Jody’s doctor told her she could control her condition with diet and exercise, but at first she felt too hopeless to try. “I’d already dieted so many times before and never kept the weight off. It took me a while to try again.” A few weeks later she started trying to eliminate the “garbage” from her diet. “But I didn’t start exercising for two years. I tried a little walking, but it was really hard. I was always tired, both from the diabetes and from carrying around so much weight. Just taking a few steps wore me out.”

In 1996 Jody took a course called “The Better Weigh” at the Loma Linda University Hospital, where she learned how to incorporate exercise into a weight-loss program. But for two more months she was still too discouraged to get started. “Then, one morning, I just woke up and decided to ’just do it.’”

Making a Run for It
She began walking two miles a day and—following the Loma Linda recommendations—running for a few seconds halfway through each walk. “Fear gripped me because I’d feel a sharp pain in my chest for a couple of seconds and I was afraid I was having a heart attack.
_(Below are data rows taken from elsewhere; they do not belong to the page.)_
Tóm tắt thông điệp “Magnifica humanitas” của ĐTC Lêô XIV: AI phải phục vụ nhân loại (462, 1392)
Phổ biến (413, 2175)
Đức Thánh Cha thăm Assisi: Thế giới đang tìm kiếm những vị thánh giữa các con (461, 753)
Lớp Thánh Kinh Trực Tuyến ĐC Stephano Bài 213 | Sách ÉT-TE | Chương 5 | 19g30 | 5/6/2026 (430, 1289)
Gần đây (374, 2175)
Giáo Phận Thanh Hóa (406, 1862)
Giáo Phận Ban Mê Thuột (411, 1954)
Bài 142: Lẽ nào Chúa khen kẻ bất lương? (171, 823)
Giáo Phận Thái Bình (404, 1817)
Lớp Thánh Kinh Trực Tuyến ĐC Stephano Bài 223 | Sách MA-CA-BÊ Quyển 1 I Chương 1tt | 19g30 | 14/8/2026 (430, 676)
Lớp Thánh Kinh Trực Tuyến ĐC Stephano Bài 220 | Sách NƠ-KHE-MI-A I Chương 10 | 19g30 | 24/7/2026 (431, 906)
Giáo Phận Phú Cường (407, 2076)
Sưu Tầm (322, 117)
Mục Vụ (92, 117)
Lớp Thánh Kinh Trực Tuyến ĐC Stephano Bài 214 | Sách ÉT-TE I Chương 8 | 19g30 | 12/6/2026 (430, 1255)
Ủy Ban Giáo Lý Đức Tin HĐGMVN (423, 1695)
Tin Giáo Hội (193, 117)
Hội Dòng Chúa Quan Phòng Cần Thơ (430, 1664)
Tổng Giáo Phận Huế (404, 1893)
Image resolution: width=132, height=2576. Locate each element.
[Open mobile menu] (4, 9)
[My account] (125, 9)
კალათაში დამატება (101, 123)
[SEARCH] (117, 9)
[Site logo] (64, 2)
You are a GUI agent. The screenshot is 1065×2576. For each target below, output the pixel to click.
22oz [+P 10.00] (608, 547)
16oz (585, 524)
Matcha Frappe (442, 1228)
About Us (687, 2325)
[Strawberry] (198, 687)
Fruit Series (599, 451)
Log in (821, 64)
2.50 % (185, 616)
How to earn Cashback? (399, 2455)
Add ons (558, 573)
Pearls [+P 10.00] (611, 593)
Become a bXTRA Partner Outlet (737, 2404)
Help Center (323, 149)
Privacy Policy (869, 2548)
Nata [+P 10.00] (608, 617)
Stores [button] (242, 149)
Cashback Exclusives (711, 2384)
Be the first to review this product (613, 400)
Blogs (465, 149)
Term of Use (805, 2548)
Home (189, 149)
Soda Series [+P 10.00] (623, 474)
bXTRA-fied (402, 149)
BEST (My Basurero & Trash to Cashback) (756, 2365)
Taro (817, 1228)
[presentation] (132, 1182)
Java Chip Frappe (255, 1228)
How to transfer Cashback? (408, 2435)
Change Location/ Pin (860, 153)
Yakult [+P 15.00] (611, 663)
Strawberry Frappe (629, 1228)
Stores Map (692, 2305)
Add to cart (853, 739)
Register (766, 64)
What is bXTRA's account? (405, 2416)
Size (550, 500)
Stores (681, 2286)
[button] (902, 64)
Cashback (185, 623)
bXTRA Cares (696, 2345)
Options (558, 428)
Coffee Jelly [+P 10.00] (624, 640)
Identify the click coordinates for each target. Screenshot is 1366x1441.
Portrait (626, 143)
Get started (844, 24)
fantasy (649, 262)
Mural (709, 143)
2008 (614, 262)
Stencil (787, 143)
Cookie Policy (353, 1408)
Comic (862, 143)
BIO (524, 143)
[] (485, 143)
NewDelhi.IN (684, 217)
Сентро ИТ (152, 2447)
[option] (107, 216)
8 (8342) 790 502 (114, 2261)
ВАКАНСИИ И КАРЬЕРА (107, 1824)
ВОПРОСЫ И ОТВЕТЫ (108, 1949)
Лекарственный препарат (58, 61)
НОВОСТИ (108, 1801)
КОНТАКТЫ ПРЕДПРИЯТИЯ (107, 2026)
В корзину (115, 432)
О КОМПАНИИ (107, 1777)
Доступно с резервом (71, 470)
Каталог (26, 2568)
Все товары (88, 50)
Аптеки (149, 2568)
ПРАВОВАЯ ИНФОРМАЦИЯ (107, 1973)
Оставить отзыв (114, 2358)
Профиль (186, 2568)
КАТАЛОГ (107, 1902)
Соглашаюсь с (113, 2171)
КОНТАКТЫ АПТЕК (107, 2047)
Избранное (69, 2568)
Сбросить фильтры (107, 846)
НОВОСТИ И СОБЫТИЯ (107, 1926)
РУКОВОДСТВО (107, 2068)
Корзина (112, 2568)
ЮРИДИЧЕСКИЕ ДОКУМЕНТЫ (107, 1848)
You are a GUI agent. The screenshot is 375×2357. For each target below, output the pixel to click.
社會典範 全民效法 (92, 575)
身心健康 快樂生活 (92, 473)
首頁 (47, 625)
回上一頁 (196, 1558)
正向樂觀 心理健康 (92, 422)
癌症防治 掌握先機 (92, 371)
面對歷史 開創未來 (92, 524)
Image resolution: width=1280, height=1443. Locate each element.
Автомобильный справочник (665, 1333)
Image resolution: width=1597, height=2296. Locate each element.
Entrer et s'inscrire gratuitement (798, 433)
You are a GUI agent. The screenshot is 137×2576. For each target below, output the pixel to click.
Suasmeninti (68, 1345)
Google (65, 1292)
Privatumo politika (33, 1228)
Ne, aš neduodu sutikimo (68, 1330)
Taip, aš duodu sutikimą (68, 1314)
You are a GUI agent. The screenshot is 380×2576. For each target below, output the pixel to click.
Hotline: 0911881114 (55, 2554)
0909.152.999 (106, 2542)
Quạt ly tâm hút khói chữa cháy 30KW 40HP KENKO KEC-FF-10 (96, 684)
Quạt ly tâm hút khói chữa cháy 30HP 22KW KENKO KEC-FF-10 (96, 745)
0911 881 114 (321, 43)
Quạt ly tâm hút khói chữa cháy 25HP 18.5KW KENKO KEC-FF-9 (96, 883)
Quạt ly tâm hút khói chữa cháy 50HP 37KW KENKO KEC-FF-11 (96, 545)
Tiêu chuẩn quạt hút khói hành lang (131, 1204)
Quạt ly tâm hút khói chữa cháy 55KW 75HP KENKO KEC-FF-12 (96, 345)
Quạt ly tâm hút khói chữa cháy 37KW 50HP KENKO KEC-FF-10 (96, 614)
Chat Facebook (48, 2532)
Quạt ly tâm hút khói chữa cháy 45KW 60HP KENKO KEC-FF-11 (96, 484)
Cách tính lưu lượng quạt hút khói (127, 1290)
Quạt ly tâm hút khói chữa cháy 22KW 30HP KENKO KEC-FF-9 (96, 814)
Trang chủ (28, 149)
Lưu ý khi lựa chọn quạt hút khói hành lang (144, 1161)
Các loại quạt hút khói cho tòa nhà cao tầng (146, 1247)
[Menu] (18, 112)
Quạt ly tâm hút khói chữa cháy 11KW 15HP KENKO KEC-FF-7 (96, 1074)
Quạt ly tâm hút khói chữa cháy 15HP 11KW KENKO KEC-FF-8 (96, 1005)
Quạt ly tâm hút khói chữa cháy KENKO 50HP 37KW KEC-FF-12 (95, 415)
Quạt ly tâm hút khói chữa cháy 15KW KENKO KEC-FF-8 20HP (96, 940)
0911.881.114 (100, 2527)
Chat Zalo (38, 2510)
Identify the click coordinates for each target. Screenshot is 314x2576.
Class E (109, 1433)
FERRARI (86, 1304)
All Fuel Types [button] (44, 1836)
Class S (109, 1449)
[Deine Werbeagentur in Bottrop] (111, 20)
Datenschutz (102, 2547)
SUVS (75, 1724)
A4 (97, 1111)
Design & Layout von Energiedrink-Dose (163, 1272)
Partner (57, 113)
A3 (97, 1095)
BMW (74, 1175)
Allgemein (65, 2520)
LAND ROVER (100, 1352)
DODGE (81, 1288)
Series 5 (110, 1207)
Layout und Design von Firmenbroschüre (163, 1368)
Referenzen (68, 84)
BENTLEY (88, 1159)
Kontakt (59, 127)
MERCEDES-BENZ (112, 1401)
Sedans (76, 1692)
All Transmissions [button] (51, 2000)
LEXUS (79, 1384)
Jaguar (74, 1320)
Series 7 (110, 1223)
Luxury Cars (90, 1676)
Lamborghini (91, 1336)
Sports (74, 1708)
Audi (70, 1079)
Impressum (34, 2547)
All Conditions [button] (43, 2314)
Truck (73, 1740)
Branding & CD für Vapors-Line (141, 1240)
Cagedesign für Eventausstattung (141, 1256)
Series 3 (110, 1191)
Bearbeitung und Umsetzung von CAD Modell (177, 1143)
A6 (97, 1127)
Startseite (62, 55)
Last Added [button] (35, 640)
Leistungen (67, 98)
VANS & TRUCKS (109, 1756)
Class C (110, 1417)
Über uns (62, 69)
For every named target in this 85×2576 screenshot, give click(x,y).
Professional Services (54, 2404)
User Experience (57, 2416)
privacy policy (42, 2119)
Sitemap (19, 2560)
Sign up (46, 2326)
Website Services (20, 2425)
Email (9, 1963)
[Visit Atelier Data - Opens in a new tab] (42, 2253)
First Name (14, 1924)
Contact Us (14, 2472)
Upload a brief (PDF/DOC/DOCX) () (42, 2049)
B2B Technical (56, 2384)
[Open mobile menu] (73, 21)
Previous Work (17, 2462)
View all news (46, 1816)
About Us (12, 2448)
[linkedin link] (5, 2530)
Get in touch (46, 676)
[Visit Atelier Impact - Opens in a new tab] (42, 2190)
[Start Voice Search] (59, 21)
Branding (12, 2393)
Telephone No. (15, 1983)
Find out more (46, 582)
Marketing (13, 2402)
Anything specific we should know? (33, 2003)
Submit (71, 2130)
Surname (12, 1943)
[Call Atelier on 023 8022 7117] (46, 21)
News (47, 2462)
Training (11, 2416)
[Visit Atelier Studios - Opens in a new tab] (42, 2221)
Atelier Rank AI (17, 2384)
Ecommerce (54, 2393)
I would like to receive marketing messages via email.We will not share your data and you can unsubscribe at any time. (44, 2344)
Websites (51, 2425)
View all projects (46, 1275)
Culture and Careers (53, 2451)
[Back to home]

But I’d read somewhere that you only had to worry about chest pain if it lasted more than a minute. So I just kept walking. And I was exhilarated by the thrill of having run.” It took several months before the chest pain and palpitations went away.

Jody faced other obstacles too. “Several well-meaning friends said they were worried about me exercising, and warned me about the possibility of hurting myself.” Then there was the opposite extreme. “As I waddled down the street, people would laugh at me. They shouted obscenities about my being so obese.”

I’m an Athlete, Not a Dieter
Despite these physical and emotional hurdles, Jody stuck with her exercise program and a low-fat, low-calorie diet. She lost 80 pounds in about 18 months. “At one point, a friend said to me, “you should have been an athlete.” I decided then that was how I was going to define myself rather than as a dieter.”